The records
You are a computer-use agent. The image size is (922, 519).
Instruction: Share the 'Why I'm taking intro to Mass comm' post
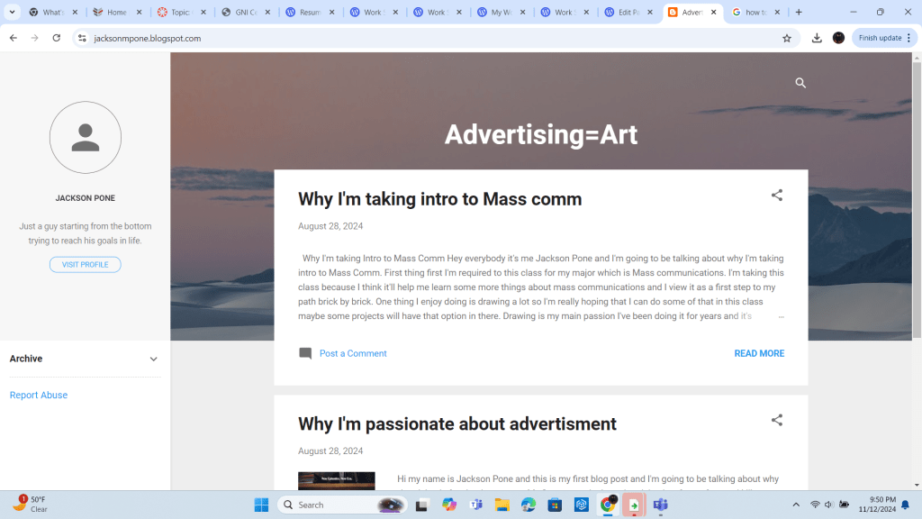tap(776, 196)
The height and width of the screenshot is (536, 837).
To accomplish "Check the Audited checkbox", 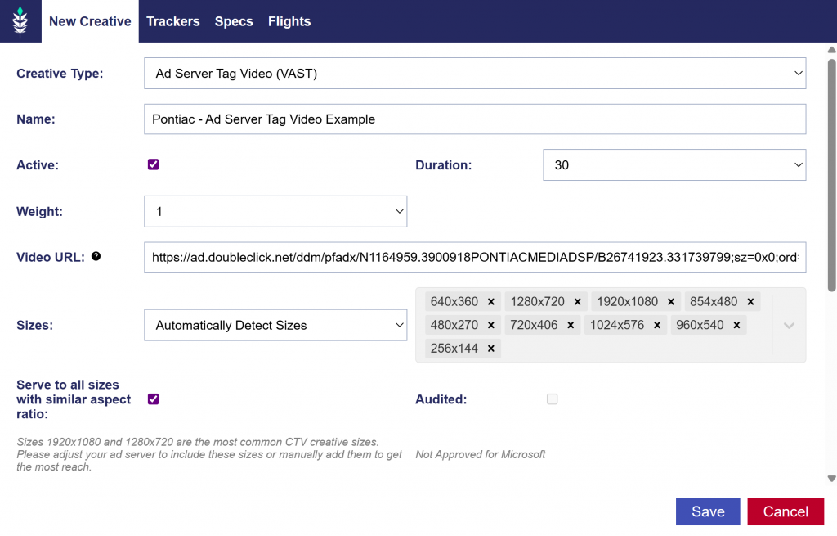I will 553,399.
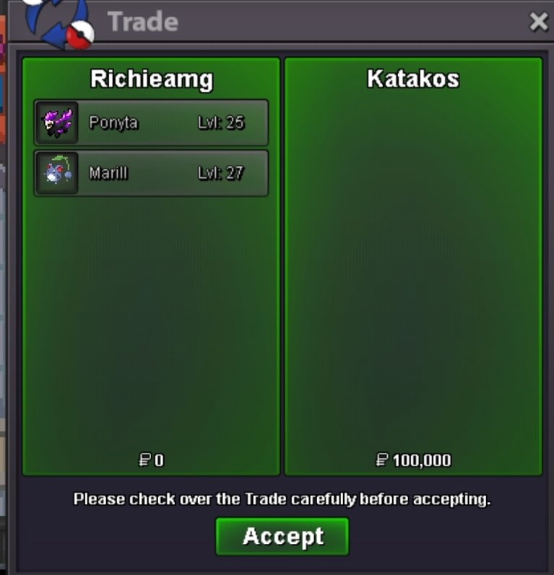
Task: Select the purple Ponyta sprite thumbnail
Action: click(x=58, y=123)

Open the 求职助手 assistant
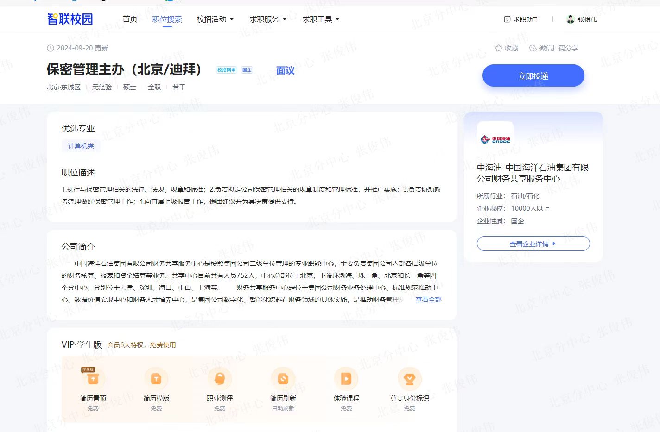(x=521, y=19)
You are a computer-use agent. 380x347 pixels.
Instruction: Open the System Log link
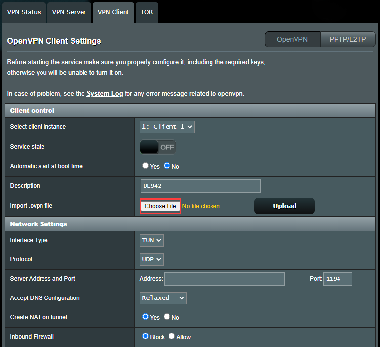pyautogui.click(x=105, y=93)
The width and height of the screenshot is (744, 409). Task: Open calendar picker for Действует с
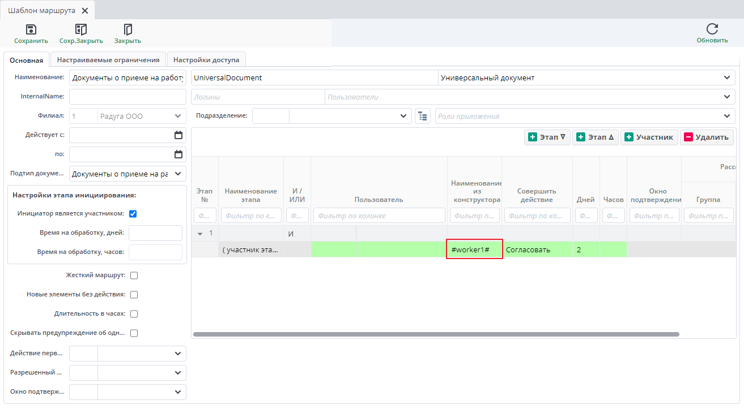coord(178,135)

Assignment
Please retype exactly the lines from the line containing "The width and" through the final line of the records above, inclusive, leaving out any pictures.

Worked solution
The width and height of the screenshot is (744, 409). Task: Open calendar picker for Действует с
coord(178,135)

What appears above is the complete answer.